### Fragment uit document
+ + + +

CBN-advies 126/3 - Vervaardigingsprijs : toerekening van creditrente
Het jaarrekeningbesluit van 8 oktober 1976 bepaalt in artikel 22, tweede lid, dat in de vervaardigingsprijs van bestellingen in uitvoering de rente op vreemd vermogen aangewend voor de financiering van de produktie mag worden opgenomen, dit voor zover de produktie of de uitvoering meer dan één jaar bestrijkt. Daarnaast is vereist dat deze rente op de normale uitvoeringstermijn van deze bestellingen betrekking heeft. Wanneer de rente in de vervaardigingsprijs wordt opgenomen dient zulks bij de waarderingsregels in de toelichting te worden vermeld.
Wanneer een onderneming voorschotten ontvangt op bestellingen en deze voorlopig belegt, rijst de vraag naar de toerekening van de creditrente van deze voorlopige belegging aan de vervaardigingsprijs van de betreffende bestellingen.
De Commissie is van mening dat in de regel zulke toerekening niet toelaatbaar is, en wel onder meer om volgende redenen :
- de omschrijving van de vervaardigingsprijs vervat in artikel 22 van het koninklijk besluit van 8 oktober 1976 omvat uitsluitend kosten, die dus een kostprijsverhogende uitwerking hebben;
- de bestanddelen van de vervaardigingsprijs worden, in de boekhouding en de jaarrekening, eerst naar hun aard verwerkt en vandaar overgeheveld naar de voorraden en naar de bestellingen in uitvoering via de rubriek Wijziging in de voorraad goederen in bewerking en gereed produkt en in de bestellingen in uitvoering, zonder rechtstreekse toerekening aan de betrokken bestelling.

+ + + +

### Opgeslagen gegevens
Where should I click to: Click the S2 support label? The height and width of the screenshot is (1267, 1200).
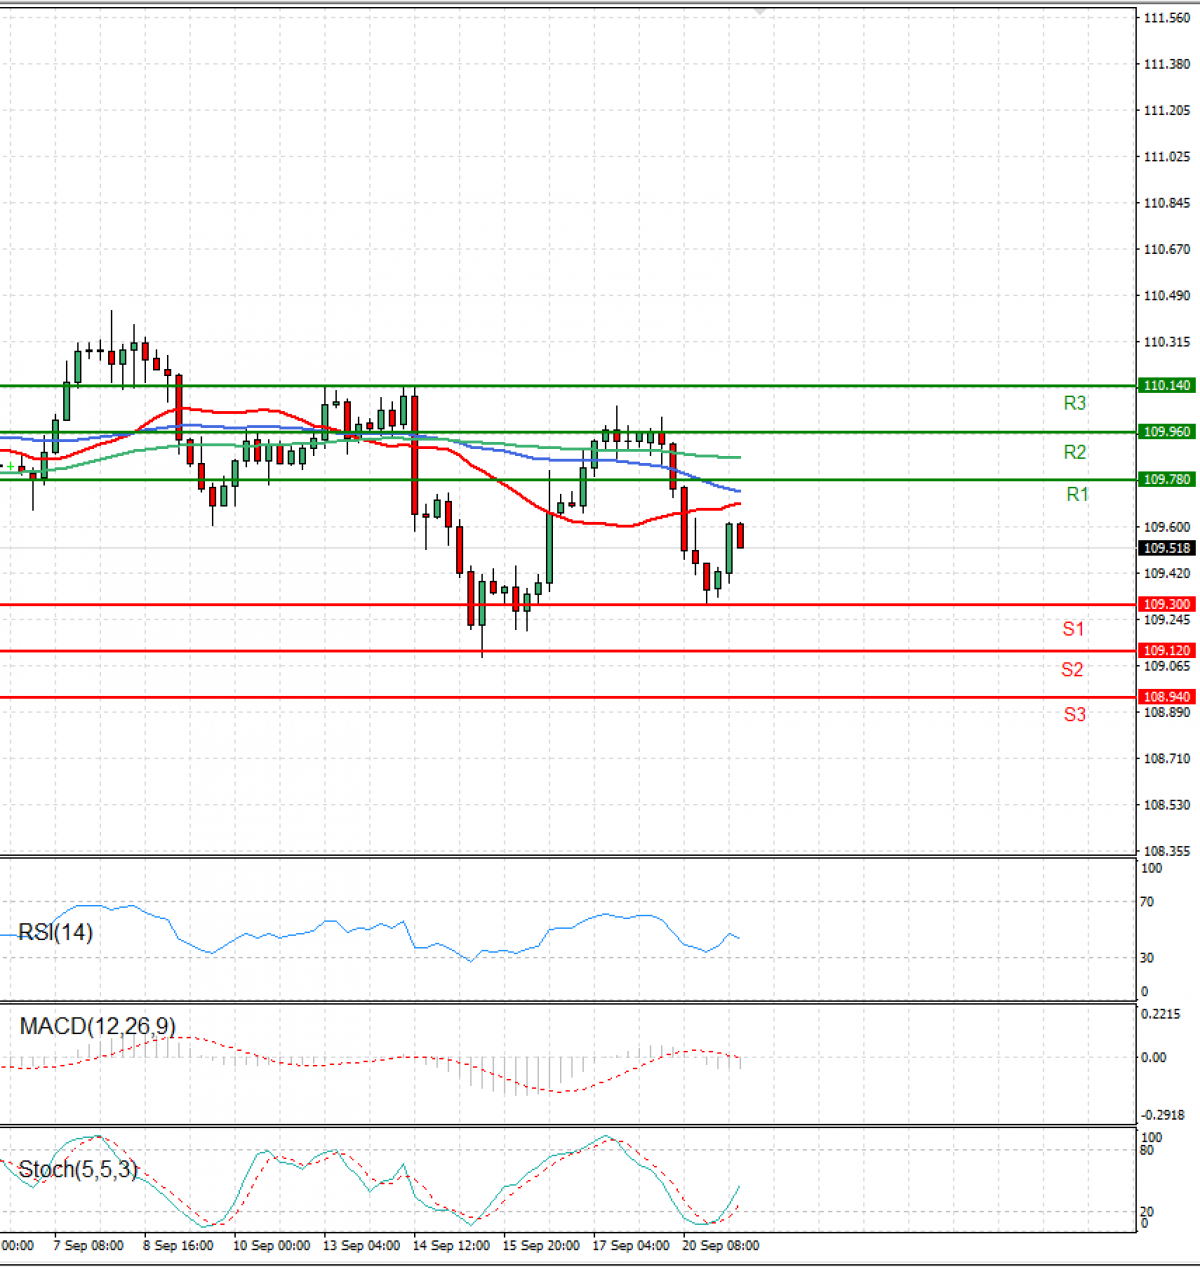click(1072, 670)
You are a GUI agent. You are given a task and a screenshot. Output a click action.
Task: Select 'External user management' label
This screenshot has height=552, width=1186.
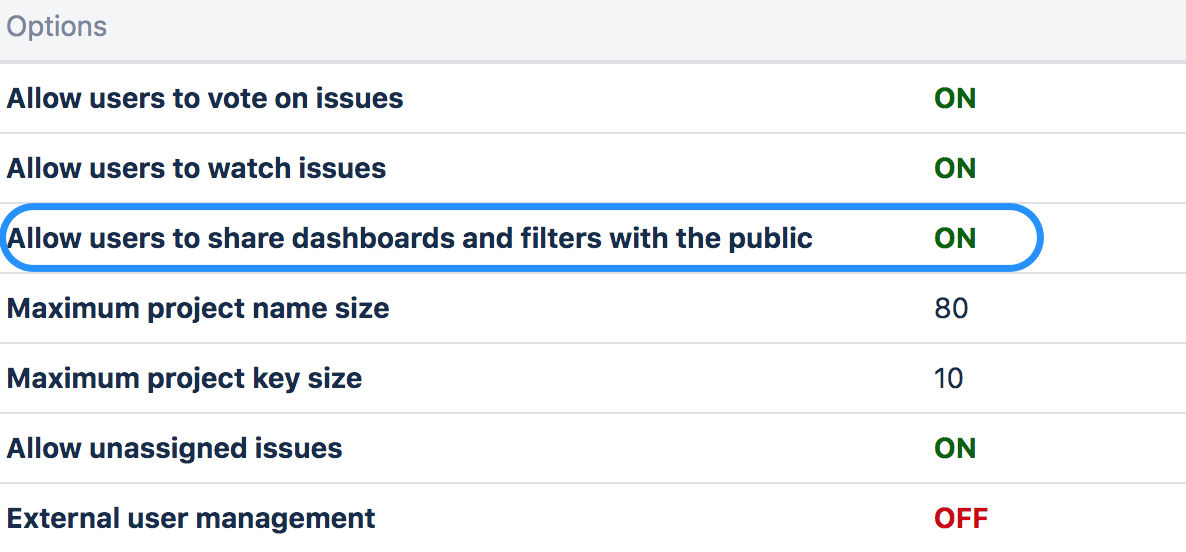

+ + + +

### Jouw opdracht
Neem uit het advies over creditrente woordelijk over wat begint bij "De Commissie is" en eindigt bij "de betrokken bestelling.".

### Je antwoord
De Commissie is van mening dat in de regel zulke toerekening niet toelaatbaar is, en wel onder meer om volgende redenen :
- de omschrijving van de vervaardigingsprijs vervat in artikel 22 van het koninklijk besluit van 8 oktober 1976 omvat uitsluitend kosten, die dus een kostprijsverhogende uitwerking hebben;
- de bestanddelen van de vervaardigingsprijs worden, in de boekhouding en de jaarrekening, eerst naar hun aard verwerkt en vandaar overgeheveld naar de voorraden en naar de bestellingen in uitvoering via de rubriek Wijziging in de voorraad goederen in bewerking en gereed produkt en in de bestellingen in uitvoering, zonder rechtstreekse toerekening aan de betrokken bestelling.